Effective Way To Enhance the Electrode Performance of Multiwall Carbon Nanotube and Poly(3,4-ethylenedioxythiophene): Poly(styrene sulfonate) Composite Using HCl-Methanol Treatment

Abstract

In this study, the electrode performance of composite films composed of highly conductive multiwalled carbon nanotubes (MWCNTs) and poly(3,4-ethylenedioxythiophene) polymerized with poly(4-styrenesulfonate) (PEDOT:PSS) are improved with the use of HCl-methanol (HCl-met) treatment. The HCl-met treatment affects film properties, including surface morphology, optical transmittance, work function (Phi), and electrical conductivity, which are investigated using various kinds of MWCNT/PEDOT:PSS composite systems.

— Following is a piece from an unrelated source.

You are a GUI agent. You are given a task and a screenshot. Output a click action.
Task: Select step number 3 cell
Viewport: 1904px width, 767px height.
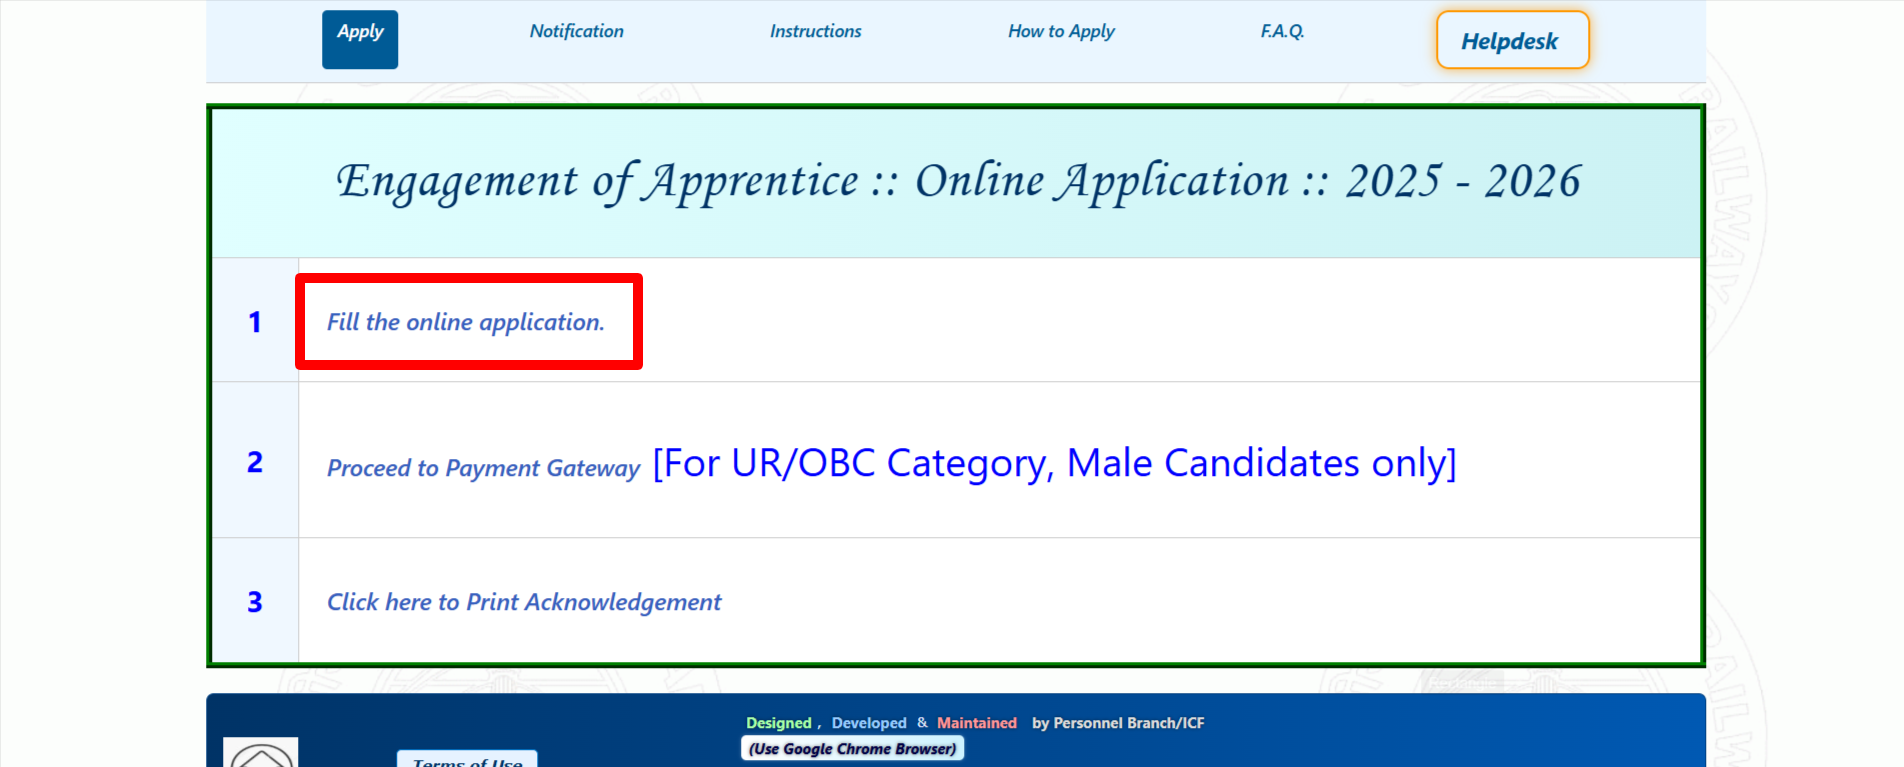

As a result of the HCl-met treatment, all MWCNT/PEDOT:PSS films undergo considerable changes in molecular ratio and arrangement between PEDOT and PSS, but their MWCNTs have no chemical/structural transitions. This in turn enhances the electrical conductivity and catalytic activity of the MWCNT/PEDOT:PSS films without changing their other properties. Furthermore, because of these effects, the HCl-met treatment brings about noticeable enhancements in performance as the source/drain electrode in an organic thin-film transistor and as the catalytic counter electrode in a dye-sensitized solar cell.